ケアマネジャーは①課題分析(アセスメント)→②ケアプラン原案作成→③サービス担当者会議→④ケアプラン確定→⑤モニタリング→⑥再アセスメントのケアマネジメントプロセスを繰り返す(厚生労働省告示第197号の運営基準)。ケアプランは利用者・家族・事業者の合意を得て確定し、給付管理(利用者の介護サービス利用状況を集計して国保連に提出)も担当する。 利用者や家族が自分でケアプランを作成する「セルフプラン」(自己作成ケアプラン)も制度上認められているが、実際にはケアマネジャーに依頼するケースが大半だ。居宅介護支援は利用者の1割自己負担がなく(全額介護保険給付)、事業者にとっては他の居宅サービスへのゲートウェイとなるため、サービス提供事業者からの便宜供与・不当な誘導が問題となりやすく、運営基準上の独立性確保が必要だ。

特定事業所加算と質の管理

一定の人員・体制要件(主任ケアマネジャーの配置・24時間対応・事例検討会開催等)を満たす事業所は「特定事業所加算」(Ⅰ〜Ⅳ)を算定でき、介護報酬が上乗せされる。
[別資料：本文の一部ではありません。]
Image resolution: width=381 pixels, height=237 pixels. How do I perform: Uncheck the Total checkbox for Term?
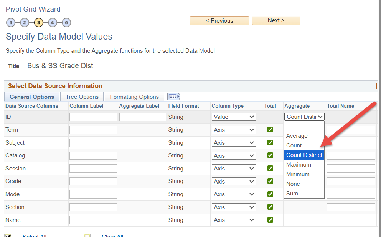[x=270, y=130]
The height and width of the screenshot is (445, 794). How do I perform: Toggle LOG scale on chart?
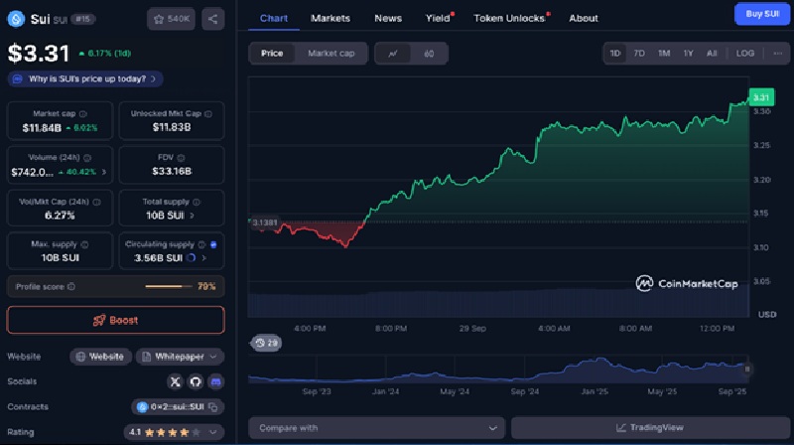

令和3年改定では「特定事業所加算Ⅴ(退院・退所時の手厚い支援)」が新設され、医療機関との連携強化が評価に加わった。

自治体担当者の実務

市区町村は居宅介護支援事業所の指定・指導・監督権限を令和6年4月から都道府県より移管(地域の自主性及び自立性を高めるための改革の推進を図るための関係法律の整備に関する法律)を受けており、事業所の運営基準違反の調査・改善勧告・指定取消しが市区町村の業務となった。ケアマネジャーの担当件数の偏在や特定サービスへの過度な誘導がある場合には指導検査で指摘する。